Couldn't Keep It to Myself: Testimonies from Our Imprisoned Sisters is a collection of autobiographies by the inmates of the York Correctional Institution.

==Summary==
For several years, Wally Lamb taught writing skills to inmates at the York Correctional Institution, a women's prison in Niantic, Connecticut. The book contains personal stories written by the inmates dealing with their lives. Most were sexually, physically, or mentally abused, and came from impoverished backgrounds.

==Reception==
- Allyssa Lee, of Entertainment Weekly, said that the book has 12 riveting, touching autobiographical accounts that look past the bars to lay bare lives that would normally have gone unheard and that the book deserves an audience.

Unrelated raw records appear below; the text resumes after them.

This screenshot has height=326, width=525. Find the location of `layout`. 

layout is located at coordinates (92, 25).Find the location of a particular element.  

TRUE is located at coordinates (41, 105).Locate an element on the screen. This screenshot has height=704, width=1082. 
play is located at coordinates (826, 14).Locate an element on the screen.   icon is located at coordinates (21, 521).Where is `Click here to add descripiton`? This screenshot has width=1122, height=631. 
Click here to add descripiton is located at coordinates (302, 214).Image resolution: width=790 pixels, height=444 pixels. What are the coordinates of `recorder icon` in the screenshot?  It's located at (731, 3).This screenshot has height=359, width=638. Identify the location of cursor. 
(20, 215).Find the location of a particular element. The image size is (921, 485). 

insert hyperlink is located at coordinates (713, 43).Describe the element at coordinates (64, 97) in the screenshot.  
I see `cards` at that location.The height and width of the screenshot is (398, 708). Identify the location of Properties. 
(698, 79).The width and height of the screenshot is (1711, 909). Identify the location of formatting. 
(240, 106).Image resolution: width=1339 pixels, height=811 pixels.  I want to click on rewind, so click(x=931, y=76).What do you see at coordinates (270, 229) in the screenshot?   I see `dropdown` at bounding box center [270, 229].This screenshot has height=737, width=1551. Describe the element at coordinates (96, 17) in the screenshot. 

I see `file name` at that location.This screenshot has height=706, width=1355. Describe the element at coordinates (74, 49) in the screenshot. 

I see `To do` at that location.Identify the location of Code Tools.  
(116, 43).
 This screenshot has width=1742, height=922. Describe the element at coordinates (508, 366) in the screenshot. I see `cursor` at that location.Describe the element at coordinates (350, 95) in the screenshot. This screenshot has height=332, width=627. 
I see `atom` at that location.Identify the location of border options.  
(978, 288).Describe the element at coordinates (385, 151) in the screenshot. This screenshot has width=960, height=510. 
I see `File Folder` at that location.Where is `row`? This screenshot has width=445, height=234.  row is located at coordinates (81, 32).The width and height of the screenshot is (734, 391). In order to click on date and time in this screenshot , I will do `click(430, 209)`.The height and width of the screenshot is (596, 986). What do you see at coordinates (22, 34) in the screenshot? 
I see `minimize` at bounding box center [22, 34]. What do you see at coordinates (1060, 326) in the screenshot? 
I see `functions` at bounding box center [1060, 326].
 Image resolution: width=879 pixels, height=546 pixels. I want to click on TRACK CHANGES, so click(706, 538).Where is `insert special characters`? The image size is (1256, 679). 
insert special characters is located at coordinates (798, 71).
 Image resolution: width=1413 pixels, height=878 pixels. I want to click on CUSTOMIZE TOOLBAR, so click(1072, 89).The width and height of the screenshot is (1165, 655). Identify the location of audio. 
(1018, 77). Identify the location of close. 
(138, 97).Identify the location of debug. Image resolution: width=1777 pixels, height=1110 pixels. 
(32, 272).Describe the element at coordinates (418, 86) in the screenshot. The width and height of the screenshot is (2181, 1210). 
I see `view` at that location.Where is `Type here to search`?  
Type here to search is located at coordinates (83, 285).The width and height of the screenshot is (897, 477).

- It was reviewed by Women in Action.
- Pop Matters said that the book's vivid and intimate portrayals remind us that these women are human beings first, inmates second.
- It was reviewed by Inner Lives: Voices of African-American Women in Prison.
- An inmate, Barbara Parsons Lane, won a Pen Literary Award for her contribution to the book.